So we know everything, or we will eventually know everything, or more precisely we will know two parallel versions of "everything" that only tenuously and intermittently overlap. That last bit is Metsiness in action. The bizarre organizational eagerness to mix it up via anonymous quotes and innuendo, the abject inability to handle anything personnel-related privately or with anything like equanimity, the baffling passive-aggressive state of war between the team and all of its most notable players—that's what Metsiness looks like, and does.

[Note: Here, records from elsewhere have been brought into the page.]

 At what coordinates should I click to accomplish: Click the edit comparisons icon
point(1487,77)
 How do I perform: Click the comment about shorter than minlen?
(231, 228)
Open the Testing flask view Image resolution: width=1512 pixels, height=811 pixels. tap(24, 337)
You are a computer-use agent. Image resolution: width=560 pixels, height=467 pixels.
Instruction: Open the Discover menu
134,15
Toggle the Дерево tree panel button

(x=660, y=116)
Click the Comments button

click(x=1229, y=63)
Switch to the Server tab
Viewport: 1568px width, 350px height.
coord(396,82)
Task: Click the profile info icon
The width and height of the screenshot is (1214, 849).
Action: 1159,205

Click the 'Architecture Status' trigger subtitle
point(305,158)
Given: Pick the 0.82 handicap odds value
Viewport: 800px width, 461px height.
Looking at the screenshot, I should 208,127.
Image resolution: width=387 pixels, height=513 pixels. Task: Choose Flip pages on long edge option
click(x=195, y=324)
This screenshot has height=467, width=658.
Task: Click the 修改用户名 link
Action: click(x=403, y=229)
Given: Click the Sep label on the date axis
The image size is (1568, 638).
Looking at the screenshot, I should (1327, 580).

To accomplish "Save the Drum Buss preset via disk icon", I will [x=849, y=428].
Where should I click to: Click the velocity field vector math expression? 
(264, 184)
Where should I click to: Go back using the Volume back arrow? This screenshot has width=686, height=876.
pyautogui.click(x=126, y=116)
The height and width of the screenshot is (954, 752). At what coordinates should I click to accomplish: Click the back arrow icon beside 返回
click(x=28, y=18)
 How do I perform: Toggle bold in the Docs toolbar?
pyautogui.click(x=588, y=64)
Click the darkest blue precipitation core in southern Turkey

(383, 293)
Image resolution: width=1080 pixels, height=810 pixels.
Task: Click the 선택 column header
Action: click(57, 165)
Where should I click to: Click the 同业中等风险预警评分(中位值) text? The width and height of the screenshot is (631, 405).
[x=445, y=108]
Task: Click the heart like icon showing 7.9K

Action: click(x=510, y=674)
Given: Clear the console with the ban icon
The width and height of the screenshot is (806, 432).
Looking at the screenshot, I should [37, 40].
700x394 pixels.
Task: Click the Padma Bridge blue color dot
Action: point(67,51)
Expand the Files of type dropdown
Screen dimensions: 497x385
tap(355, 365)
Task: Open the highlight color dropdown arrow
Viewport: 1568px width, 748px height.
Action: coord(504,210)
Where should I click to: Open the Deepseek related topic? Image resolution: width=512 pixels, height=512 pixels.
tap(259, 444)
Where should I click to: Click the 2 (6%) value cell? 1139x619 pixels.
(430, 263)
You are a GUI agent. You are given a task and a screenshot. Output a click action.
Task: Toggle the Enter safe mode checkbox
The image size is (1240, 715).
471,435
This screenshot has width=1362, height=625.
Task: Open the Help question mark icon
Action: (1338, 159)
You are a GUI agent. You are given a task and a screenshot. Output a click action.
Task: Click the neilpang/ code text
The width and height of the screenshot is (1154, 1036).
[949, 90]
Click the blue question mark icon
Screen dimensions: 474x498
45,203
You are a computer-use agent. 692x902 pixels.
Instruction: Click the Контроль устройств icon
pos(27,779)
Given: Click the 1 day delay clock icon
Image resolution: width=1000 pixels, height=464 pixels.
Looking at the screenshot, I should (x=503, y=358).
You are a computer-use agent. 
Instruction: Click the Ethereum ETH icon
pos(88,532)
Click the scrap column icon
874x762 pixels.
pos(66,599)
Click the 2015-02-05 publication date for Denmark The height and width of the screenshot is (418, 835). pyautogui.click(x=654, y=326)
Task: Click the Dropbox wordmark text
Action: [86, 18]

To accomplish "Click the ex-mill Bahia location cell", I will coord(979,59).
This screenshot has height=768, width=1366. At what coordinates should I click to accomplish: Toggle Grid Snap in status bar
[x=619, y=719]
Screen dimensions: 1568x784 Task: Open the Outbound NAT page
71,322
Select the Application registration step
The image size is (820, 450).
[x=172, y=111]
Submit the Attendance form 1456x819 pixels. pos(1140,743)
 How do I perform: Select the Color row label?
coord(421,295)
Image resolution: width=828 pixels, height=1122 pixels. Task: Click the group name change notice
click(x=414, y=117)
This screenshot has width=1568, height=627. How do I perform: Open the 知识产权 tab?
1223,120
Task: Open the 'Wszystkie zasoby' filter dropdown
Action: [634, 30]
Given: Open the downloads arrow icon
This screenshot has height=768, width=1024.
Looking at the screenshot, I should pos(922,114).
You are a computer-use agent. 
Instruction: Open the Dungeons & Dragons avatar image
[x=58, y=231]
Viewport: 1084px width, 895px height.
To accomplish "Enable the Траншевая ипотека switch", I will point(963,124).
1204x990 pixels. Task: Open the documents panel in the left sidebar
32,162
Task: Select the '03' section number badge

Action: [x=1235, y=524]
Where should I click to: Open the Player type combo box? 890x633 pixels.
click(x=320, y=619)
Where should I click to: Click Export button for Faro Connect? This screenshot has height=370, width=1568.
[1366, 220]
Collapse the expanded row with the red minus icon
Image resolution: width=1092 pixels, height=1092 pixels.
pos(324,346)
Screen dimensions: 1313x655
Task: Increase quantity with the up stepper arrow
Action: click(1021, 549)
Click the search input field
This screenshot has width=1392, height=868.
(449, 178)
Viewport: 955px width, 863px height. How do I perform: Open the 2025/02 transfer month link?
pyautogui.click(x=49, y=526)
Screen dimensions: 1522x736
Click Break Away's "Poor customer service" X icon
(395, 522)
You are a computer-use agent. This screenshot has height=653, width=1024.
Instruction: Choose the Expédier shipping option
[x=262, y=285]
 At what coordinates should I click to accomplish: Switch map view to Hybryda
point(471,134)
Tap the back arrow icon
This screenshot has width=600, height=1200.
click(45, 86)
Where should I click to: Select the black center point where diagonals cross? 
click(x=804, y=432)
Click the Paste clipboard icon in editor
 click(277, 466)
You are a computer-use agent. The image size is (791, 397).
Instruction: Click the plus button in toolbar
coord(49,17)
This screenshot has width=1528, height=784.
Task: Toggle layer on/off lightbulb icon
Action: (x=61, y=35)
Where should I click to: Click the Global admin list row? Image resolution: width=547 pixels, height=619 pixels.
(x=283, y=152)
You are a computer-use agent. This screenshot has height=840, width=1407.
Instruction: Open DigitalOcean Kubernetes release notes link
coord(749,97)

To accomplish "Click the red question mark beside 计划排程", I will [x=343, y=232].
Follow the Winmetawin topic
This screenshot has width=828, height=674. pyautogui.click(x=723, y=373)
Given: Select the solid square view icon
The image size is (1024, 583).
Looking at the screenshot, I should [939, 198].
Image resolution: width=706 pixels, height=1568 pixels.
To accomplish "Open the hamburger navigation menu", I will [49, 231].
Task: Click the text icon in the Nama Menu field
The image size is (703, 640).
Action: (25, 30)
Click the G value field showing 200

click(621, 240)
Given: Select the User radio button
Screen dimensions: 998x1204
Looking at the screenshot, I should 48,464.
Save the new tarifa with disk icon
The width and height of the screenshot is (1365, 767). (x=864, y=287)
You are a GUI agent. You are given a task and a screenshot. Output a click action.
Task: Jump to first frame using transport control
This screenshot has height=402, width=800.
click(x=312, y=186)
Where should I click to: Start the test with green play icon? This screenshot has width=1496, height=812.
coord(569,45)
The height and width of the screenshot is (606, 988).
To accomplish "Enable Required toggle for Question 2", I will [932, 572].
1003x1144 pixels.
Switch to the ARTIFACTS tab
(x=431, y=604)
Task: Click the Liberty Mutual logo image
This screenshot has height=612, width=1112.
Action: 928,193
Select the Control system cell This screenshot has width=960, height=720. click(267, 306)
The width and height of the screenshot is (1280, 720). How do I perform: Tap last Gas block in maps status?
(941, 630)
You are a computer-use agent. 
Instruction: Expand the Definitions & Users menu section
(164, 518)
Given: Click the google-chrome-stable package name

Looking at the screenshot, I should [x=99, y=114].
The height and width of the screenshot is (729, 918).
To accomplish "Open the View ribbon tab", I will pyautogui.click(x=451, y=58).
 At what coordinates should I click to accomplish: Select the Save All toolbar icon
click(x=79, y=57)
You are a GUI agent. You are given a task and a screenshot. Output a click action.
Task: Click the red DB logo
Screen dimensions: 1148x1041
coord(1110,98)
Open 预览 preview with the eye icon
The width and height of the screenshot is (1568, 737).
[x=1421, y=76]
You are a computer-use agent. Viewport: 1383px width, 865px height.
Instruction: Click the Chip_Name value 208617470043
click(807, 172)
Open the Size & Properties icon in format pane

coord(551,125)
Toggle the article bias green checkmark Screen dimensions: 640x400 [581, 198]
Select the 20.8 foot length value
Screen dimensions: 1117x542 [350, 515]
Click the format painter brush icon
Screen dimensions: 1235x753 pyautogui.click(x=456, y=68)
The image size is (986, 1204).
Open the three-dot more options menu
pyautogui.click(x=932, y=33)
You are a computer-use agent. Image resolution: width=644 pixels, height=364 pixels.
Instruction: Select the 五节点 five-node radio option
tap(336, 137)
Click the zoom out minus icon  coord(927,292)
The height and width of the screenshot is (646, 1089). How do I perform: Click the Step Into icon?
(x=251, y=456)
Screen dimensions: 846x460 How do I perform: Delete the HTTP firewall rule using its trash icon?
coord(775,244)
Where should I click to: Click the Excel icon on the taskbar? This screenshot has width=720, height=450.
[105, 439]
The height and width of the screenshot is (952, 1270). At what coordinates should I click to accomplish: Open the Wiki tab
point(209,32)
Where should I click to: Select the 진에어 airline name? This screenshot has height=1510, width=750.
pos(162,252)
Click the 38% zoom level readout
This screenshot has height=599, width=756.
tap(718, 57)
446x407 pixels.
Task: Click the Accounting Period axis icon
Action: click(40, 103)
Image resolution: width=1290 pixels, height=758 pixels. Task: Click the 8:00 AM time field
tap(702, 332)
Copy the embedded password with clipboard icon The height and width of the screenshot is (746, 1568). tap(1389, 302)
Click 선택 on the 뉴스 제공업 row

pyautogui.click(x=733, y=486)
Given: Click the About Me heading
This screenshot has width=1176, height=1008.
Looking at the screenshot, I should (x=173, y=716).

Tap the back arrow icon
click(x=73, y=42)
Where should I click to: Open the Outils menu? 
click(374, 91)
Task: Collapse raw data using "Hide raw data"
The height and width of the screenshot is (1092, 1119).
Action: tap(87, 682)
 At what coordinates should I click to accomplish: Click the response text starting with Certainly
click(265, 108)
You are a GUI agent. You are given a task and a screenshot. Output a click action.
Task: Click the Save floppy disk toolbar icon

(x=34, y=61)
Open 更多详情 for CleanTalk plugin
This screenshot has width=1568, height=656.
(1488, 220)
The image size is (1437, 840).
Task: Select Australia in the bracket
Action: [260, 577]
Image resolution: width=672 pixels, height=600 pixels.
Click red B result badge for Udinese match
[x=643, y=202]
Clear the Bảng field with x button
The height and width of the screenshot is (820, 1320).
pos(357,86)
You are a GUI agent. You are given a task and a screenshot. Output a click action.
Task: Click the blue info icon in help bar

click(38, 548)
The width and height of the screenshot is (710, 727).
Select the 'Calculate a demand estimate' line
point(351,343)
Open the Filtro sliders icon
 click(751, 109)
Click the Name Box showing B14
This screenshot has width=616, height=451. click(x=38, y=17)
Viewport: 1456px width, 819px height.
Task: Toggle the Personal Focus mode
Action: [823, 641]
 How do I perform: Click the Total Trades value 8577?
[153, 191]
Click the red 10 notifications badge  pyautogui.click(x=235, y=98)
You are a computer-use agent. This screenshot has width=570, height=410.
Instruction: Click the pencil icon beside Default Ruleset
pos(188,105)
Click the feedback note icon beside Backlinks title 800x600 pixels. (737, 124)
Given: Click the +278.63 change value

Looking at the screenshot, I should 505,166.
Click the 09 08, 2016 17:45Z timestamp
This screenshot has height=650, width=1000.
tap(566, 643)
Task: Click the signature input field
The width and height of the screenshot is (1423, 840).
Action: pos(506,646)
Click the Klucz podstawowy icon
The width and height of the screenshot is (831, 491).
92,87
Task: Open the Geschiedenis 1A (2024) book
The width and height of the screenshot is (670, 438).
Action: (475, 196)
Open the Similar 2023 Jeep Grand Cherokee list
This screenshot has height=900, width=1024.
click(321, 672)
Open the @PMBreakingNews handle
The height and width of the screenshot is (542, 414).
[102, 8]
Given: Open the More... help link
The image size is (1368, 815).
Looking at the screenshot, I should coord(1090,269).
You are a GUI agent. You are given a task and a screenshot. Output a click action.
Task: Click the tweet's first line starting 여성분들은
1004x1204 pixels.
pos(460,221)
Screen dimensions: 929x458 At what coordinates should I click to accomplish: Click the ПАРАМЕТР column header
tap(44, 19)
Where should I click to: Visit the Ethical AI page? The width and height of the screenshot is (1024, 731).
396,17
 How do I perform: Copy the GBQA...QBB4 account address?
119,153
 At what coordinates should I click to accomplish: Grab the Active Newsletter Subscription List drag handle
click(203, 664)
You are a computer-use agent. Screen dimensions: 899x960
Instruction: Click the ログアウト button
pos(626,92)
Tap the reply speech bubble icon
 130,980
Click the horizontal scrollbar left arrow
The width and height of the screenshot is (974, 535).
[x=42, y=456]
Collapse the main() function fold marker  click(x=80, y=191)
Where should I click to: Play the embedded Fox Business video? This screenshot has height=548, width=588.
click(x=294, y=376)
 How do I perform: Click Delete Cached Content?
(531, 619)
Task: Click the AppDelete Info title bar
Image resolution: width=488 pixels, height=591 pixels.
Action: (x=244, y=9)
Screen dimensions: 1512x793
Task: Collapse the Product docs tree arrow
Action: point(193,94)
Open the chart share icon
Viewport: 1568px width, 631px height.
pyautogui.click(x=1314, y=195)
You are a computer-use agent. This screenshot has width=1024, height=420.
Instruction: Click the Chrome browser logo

Harvey has not pitched well this year in his return from thoracic outlet surgery, but he remains one of the team's most important contributors, if no longer the icon he was. Harvey has been a galvanic ace and a peevish enigma during his time with the Mets, often at the same time; more recently he has been injured, or at least seemingly trapped in the uneasy and delicate shadow state that exists just before or immediately following an injury. You hear things about him being a difficult and willful and selfish person, you wonder what might be coded in all the stories about his "partying." But, again, that matters less than the fact that you keep hearing them, because the same people are saying them. Which, again, resolves back to Metsiness, a condition in which no feud ever ends and every slight or offense is left to metastasize and bloat until such time as the two parties part ways in trade or free agency.

The Mets have existed in this state of constant and rosily inappropriate public nudity for so long that it's difficult to remember that things can be otherwise. The impossible pettiness and poor judgment of the team's owners and their associates is to blame, or it's a warped team culture that fosters Harvey-style entitlement is to blame, or it's the haunted moor upon which CitiField is built is to blame. That or it is just the state of things, the only way it has ever been or ever could be. There probably are things to know, here, actual facts of the matter. But if you know just one thing—that these are the Mets, and that this is the thing they do—then you know enough not to wait for an ending.